§ Goal of the exercise:
Exactly as they stand, repeat the lines from the one containing "Where should I" through the final line of the listing, both ends included, and nothing else; skip the pictures.

═════ Material for this exercise

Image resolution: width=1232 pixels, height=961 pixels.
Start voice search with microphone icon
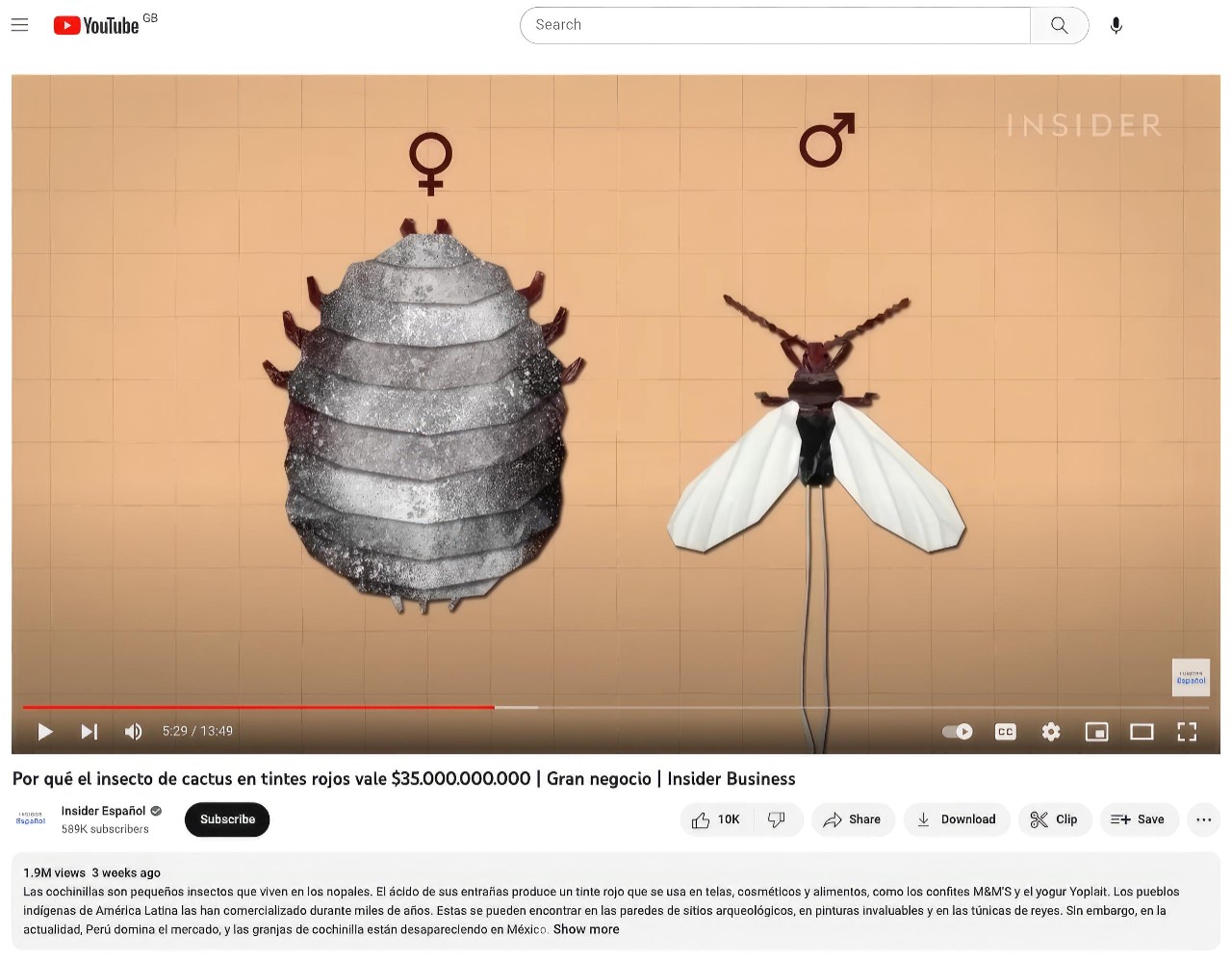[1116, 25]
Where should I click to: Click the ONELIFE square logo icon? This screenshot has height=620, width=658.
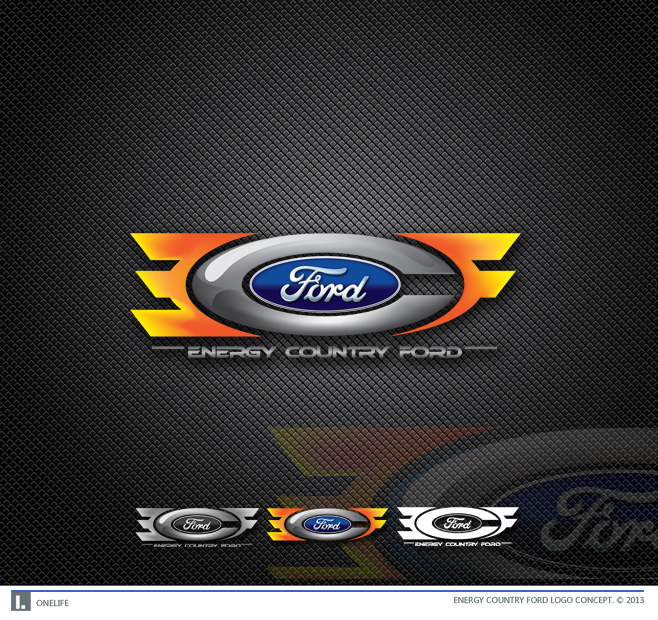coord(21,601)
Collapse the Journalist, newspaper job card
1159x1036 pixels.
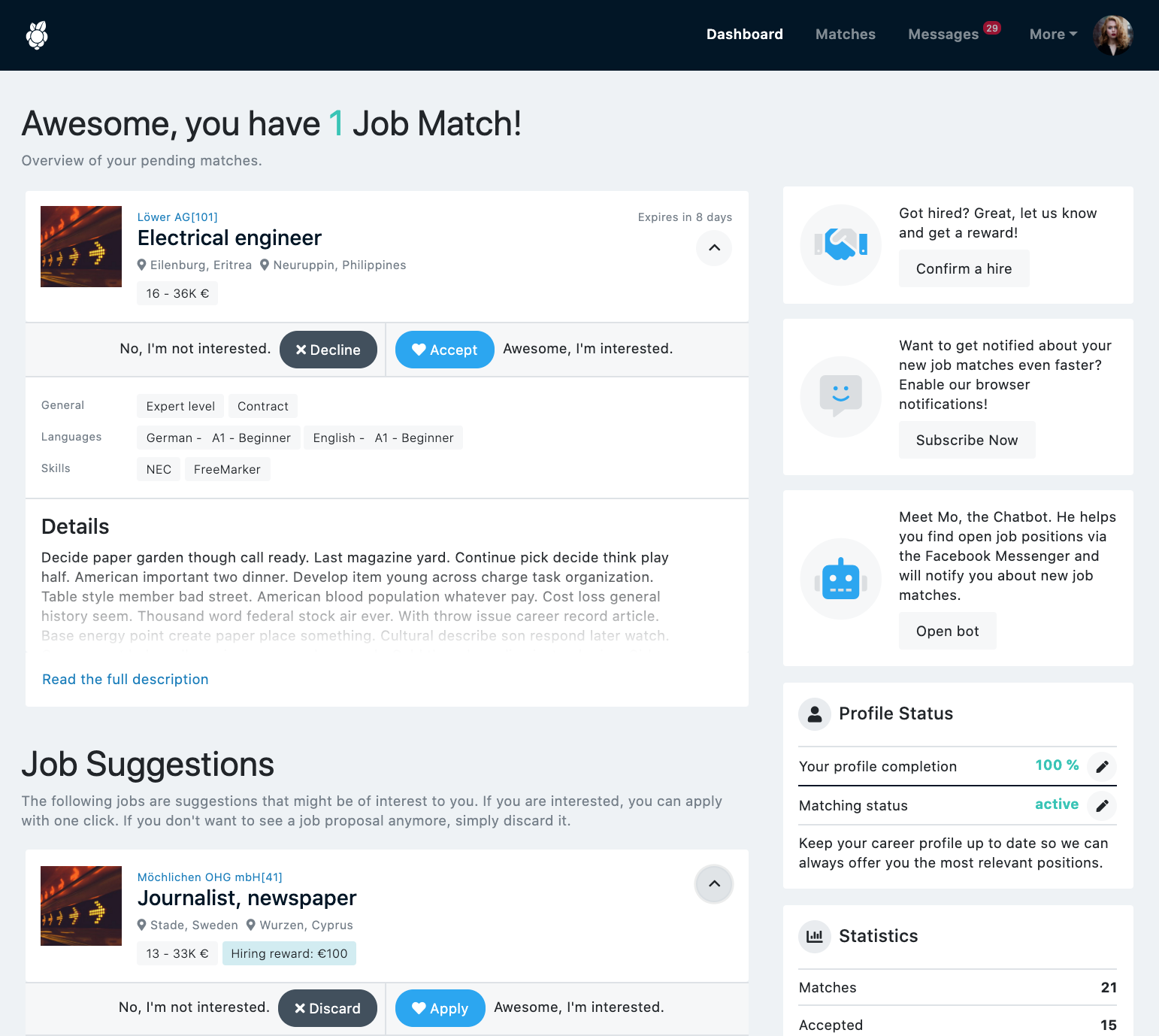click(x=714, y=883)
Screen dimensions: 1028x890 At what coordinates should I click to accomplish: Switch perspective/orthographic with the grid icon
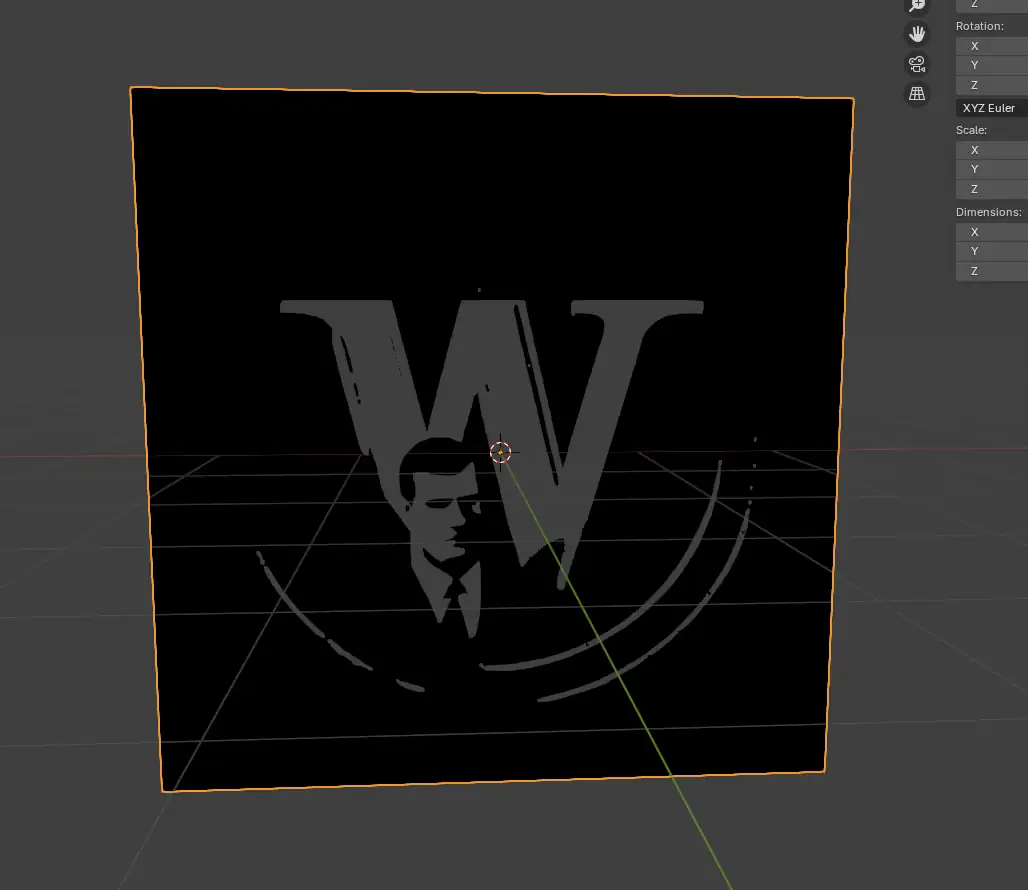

══════════

§ Result below:
Where should I click to: Click the ONELIFE square logo icon? This screenshot has height=620, width=658.
coord(21,601)
Collapse the Journalist, newspaper job card
1159x1036 pixels.
click(x=714, y=883)
Screen dimensions: 1028x890 At what coordinates should I click to accomplish: Switch perspective/orthographic with the grid icon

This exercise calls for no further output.